My first job out of college was as a proofreader for a law book publisher.  If you think proofreading is a mind numbing business, try law. Although some comical things could happen such as when the typesetter, not having the Japanese idiograms for a trademark book, substituted Yiddish characters while he ordered the type. Unfortunately, the type was never placed in the text  and nobody caught it as the book went thru page proofs, repro, and mechanical stages . The final book was printed, bound, and shipped most likely wishing the legal experts a happy Shavuos.

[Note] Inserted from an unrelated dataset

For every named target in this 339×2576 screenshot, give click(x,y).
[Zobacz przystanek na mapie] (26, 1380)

One of my trenchmates was a former English major named Dennis who processed manuscript for release to the compositors (typesetters). I handled the next stages which were galley and page proofs. We sat next to each other in separate small offices, working quietly, until one or the other needed a break.

One afternoon, especially worn, I dragged myself into Dennis’ office and slumped down in his chair for a bit of philosophy and conversation. I was having a particularly hard time getting up the energy for another set of proofs and complained that I could find no good reason why I should spend as much time as I did since traffic was always pushing me for more and faster.

“Do it for that old lady,” Dennis said, “do it for the old lady in Kansas.”

What?”

“Ever hear of JD Salinger?” he asked.

Told him I read a brief bit of Catcher but really hadn’t read anything else by the author.

“Well,” he said, putting down his pen, straightening his tie, and leaning back in his chair, “Salinger wrote about the Glass family. They were featured on this radio program called It’s A Wise Child.”

Go on, I said.

“Anyway, one day Franny is complaining to her  brother Buddy that the older brother Seymour got on her case about shining her shoes before she went on the program. Franny thought it was a stupid request since they were on a radio show and that no one was going to see their shoes anyway.

“Seymour explained to her that somewhere out in the mid-west, in some dust-bowl, sat a dirt poor lonely old woman, in her rocking chair on the porch of her broken down house. Every day she looked forward to listening to that show and hearing the Glass family speak to her and it was the one true pleasure she had left in her life.

“So what?, said Franny.

So, Seymour said, if there is any one good reason you need to shine your shoes, do it for that old lady who sits alone all day waiting for us to come on the radio.”

As if there’s any other reason you need…

[Note – if you’re interested in the story, pick up and read Franny & Zooey… – J.]